Eight USA Senators, including prominent Democrat figures Elizabeth Warren and Bernard Sanders, have sent a letter to the Financial Accounting Standards Board (FASB), urging the USA standards setter to require multinationals to disclose their financial information including taxes paid on a country-by-country (CbCR) basis.
“Recent estimates show that U.S. companies currently hold more than $2.6 trillion offshore, with significant holdings in tax haven jurisdictions. Country by country disclosure is important for policymakers and the general public, as the information will be useful in examining economic trends and addressing public policy issues,” the letter read.

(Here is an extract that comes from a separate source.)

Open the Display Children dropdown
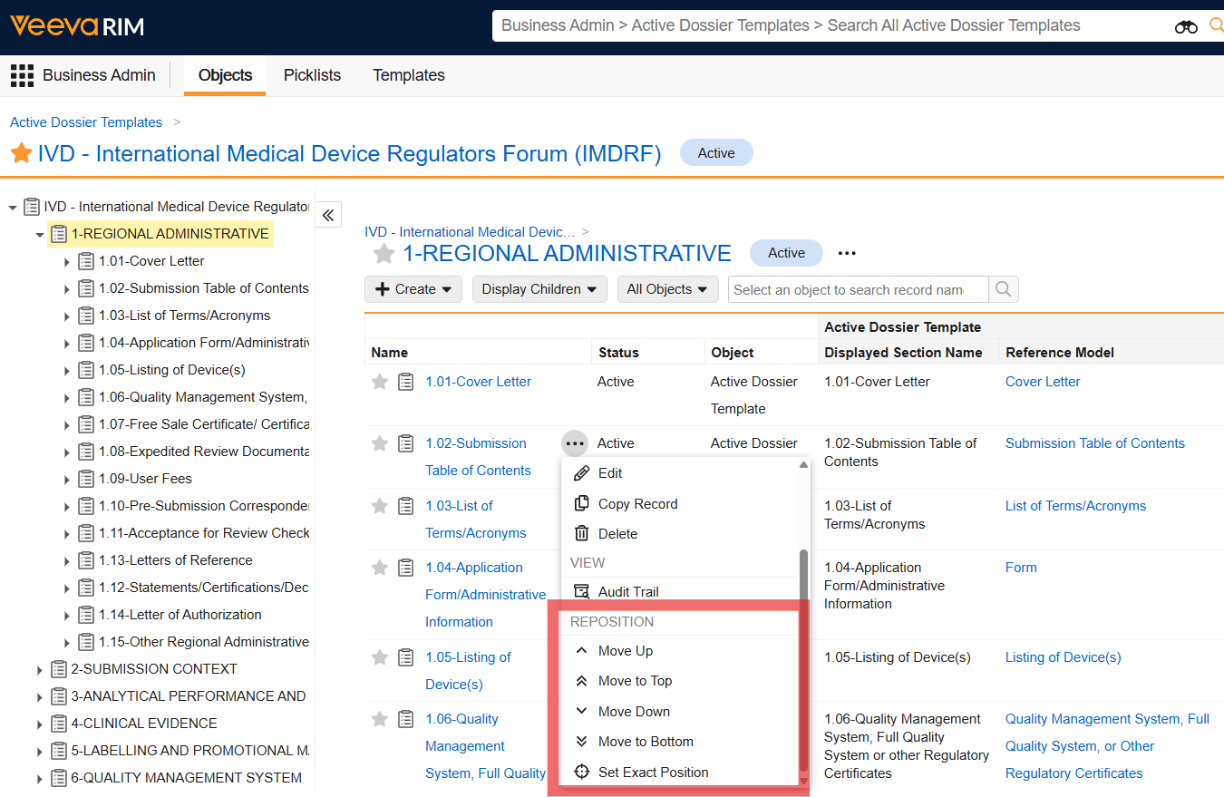Viewport: 1224px width, 797px height. click(x=539, y=289)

As Congress considers potential tax reform legislation, many Americans want to know how tax changes will affect large companies with significant assets held overseas, the letter continued. “Further, investors want this information, as they could face significant changes in the value of their investments if changes in international tax enforcement practices or tax rules affect companies they have invested in.”
This letter for USA senator follows similar letters to FASB sent in July by the members of the USA House of Representatives and members of the SEC’s Investor Advisory Committee (IAC).

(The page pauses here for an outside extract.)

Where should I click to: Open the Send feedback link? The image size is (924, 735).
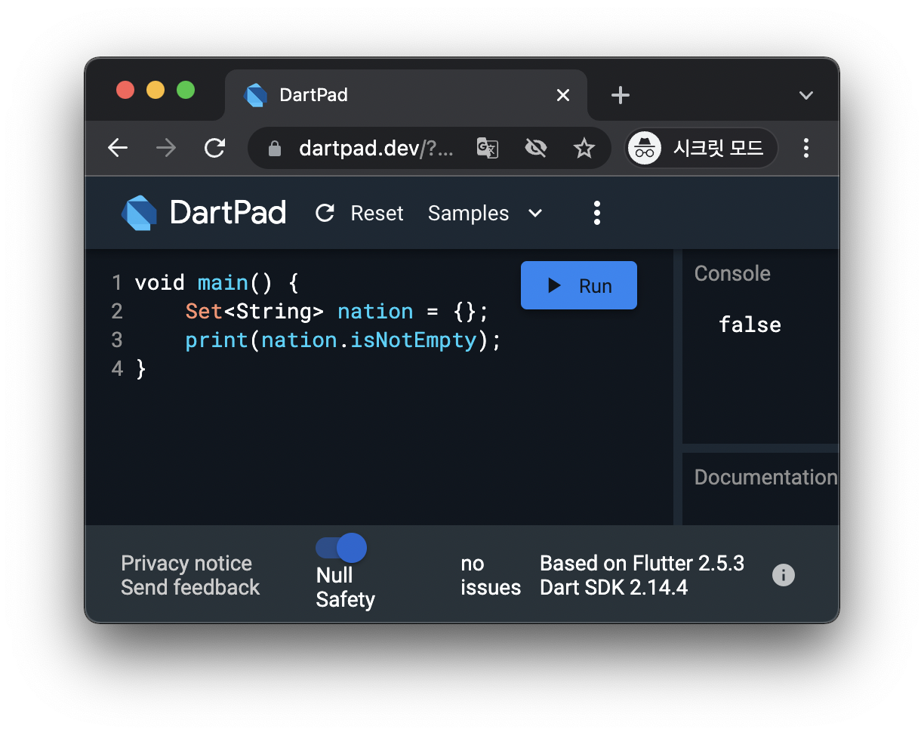point(190,587)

The eight Senators' letter like the letter by the members of the House of Representatives advocated for public disclosure of such information, members of the IAC were more conscious and suggested that disclosure should be required only if relevant and material.
“We appreciate the input and interest from members of Congress on this important issue. Last year, the FASB issued proposed improvements to tax disclosures as part of a broader disclosure framework project,” a FASB spokesperson said. “We received approximately 50 comment letters in response to that proposal, and conducted extensive outreach including a roundtable earlier this year. We will carefully consider the Senators’ comments as we redeliberate on all of the input we have received prior to determining next steps.”

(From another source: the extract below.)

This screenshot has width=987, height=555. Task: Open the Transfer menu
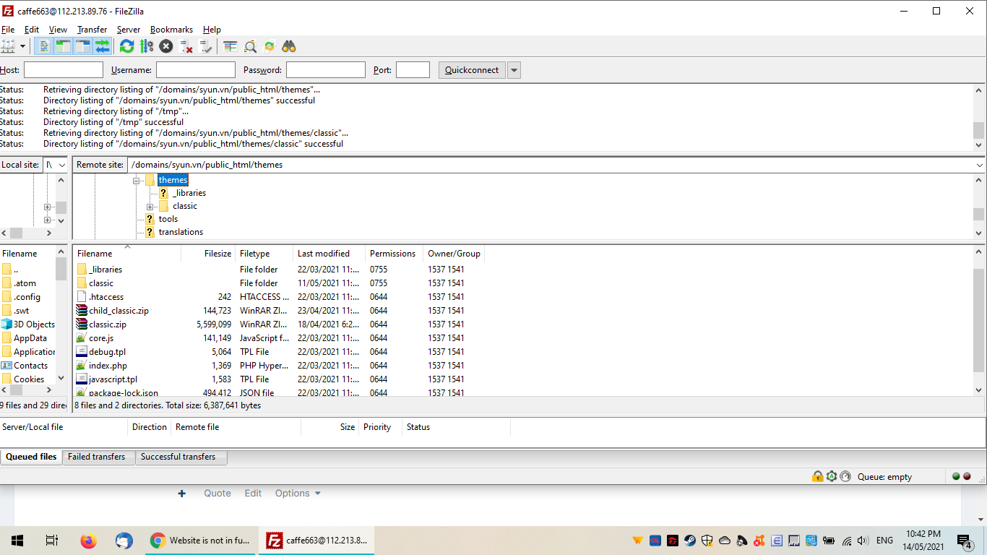coord(92,30)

FASB’s exposure draft which considered expanding public disclosures around income taxes was issued for public comment in July 2016 and the comment period officially closed on 30 September 2016. However a spokesperson for FASB told this magazine in July of this year that the USA standards setter considered comment letters no matter when they’re received.
This magazine understand that the Board met on October 4 to discuss stakeholder feedback received on the Board’s decision process portion of the project. Continued deliberations are planned for the coming month.